**HOW TO COMPLETE THIS TASK**
Only one number is wanted here: how many lines of the data hold "computer".

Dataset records
--------------------

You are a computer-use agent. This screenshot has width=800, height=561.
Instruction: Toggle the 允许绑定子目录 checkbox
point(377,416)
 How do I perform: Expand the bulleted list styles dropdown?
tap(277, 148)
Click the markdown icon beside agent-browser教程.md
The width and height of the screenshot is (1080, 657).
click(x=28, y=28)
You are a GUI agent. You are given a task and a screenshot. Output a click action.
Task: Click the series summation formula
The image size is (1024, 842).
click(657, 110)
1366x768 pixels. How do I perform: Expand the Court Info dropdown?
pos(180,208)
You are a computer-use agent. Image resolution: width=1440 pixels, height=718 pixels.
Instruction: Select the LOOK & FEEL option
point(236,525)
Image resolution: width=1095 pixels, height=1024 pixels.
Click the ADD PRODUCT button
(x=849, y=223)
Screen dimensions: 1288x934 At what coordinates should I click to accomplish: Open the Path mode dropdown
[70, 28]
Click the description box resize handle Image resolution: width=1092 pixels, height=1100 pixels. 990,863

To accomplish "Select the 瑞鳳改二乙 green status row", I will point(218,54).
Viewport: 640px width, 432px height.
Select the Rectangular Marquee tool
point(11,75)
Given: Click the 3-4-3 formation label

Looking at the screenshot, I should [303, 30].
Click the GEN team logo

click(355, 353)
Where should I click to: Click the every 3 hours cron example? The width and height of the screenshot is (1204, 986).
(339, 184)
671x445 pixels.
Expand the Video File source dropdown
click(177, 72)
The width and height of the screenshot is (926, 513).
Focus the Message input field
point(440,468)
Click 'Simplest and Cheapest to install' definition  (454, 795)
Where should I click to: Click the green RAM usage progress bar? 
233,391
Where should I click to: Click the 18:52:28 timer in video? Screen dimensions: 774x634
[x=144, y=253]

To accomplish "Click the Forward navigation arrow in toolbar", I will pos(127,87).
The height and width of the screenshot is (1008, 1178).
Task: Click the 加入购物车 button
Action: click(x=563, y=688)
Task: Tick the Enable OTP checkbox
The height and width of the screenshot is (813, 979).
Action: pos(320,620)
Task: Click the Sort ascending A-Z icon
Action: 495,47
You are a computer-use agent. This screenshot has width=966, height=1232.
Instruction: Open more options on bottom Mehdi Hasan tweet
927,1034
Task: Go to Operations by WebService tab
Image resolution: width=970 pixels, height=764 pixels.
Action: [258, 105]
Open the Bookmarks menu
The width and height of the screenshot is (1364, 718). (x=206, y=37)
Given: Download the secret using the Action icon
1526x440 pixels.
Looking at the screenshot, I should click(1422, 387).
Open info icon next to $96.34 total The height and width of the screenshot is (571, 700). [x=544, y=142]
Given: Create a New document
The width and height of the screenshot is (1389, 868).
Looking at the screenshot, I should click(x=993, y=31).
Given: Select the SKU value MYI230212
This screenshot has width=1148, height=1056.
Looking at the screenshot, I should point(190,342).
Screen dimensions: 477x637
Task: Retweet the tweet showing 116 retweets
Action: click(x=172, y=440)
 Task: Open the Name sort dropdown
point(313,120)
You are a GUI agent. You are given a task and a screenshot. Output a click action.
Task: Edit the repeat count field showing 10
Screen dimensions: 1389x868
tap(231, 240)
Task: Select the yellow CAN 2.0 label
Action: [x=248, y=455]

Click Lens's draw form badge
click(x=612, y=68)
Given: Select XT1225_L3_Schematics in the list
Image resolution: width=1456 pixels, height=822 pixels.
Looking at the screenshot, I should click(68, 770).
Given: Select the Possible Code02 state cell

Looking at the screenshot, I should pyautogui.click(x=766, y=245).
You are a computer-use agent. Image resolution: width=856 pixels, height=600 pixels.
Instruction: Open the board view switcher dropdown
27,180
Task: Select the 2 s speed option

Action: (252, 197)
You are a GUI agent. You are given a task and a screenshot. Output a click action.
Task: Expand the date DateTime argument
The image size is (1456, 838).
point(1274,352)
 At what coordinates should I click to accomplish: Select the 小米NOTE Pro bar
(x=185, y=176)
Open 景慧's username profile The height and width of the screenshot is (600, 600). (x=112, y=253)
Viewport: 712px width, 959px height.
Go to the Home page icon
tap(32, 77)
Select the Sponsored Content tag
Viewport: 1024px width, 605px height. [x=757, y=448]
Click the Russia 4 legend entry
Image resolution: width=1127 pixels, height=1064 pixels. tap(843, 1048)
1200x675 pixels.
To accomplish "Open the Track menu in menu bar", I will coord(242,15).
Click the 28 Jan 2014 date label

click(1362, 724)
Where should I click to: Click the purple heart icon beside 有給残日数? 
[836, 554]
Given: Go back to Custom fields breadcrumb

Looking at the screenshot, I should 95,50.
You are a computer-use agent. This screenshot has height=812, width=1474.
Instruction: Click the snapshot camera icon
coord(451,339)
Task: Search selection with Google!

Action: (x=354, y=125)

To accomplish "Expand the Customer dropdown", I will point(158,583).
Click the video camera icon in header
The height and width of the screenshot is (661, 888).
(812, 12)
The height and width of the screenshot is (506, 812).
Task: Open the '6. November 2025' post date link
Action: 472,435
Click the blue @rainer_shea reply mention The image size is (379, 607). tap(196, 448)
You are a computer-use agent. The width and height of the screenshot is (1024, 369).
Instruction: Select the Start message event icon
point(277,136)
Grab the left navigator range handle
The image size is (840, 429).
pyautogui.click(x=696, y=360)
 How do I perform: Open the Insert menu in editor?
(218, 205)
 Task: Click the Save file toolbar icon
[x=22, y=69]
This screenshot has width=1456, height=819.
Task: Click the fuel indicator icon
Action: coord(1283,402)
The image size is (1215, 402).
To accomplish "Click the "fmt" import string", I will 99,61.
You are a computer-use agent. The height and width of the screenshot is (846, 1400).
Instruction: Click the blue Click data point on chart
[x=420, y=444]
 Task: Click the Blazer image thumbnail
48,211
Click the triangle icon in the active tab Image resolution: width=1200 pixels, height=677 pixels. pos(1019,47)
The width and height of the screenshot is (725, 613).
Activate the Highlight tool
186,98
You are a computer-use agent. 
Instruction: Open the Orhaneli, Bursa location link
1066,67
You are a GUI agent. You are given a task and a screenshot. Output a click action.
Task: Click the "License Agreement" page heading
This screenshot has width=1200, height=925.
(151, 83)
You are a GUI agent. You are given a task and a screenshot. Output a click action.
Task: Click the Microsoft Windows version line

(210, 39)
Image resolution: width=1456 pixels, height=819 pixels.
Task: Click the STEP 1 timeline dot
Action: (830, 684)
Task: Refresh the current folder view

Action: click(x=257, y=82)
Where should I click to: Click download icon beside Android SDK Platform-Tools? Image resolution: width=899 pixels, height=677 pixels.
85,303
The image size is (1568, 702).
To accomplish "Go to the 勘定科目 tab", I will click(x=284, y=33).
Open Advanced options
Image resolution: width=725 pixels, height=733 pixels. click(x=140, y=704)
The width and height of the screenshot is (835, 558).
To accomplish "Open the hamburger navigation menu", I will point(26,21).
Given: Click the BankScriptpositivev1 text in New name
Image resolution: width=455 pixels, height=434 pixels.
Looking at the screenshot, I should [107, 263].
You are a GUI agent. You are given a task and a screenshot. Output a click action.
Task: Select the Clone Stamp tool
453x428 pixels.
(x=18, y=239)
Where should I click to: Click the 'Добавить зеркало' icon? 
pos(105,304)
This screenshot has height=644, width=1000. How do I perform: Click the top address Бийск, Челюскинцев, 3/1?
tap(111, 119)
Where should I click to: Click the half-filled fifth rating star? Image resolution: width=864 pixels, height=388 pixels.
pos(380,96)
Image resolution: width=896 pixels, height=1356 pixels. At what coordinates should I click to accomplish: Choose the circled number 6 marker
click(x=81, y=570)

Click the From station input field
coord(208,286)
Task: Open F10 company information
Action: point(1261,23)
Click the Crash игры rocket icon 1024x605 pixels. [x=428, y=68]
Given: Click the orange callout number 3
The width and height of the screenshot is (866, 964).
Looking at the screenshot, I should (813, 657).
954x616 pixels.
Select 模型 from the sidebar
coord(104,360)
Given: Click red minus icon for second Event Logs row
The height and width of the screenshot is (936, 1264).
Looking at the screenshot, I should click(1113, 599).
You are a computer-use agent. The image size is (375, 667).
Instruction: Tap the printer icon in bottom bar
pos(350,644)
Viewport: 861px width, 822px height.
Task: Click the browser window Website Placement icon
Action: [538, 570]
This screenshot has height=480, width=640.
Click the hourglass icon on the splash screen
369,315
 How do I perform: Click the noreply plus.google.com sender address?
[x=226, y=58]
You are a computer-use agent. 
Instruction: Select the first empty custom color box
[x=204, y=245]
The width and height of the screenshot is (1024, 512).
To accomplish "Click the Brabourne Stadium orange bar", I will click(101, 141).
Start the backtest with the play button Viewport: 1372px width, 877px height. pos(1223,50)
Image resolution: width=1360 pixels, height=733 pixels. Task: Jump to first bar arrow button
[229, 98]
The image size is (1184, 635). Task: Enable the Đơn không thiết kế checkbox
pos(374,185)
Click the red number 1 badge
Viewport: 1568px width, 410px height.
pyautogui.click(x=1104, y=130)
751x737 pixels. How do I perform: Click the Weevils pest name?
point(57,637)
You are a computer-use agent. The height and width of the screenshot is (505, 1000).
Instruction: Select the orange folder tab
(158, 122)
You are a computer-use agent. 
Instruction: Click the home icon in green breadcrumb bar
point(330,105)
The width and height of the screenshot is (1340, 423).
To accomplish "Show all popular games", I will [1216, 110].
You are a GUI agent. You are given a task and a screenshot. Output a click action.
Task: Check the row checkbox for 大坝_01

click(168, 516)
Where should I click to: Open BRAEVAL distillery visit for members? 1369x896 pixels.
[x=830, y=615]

--------------------

**OUTPUT FOR THIS TASK**
12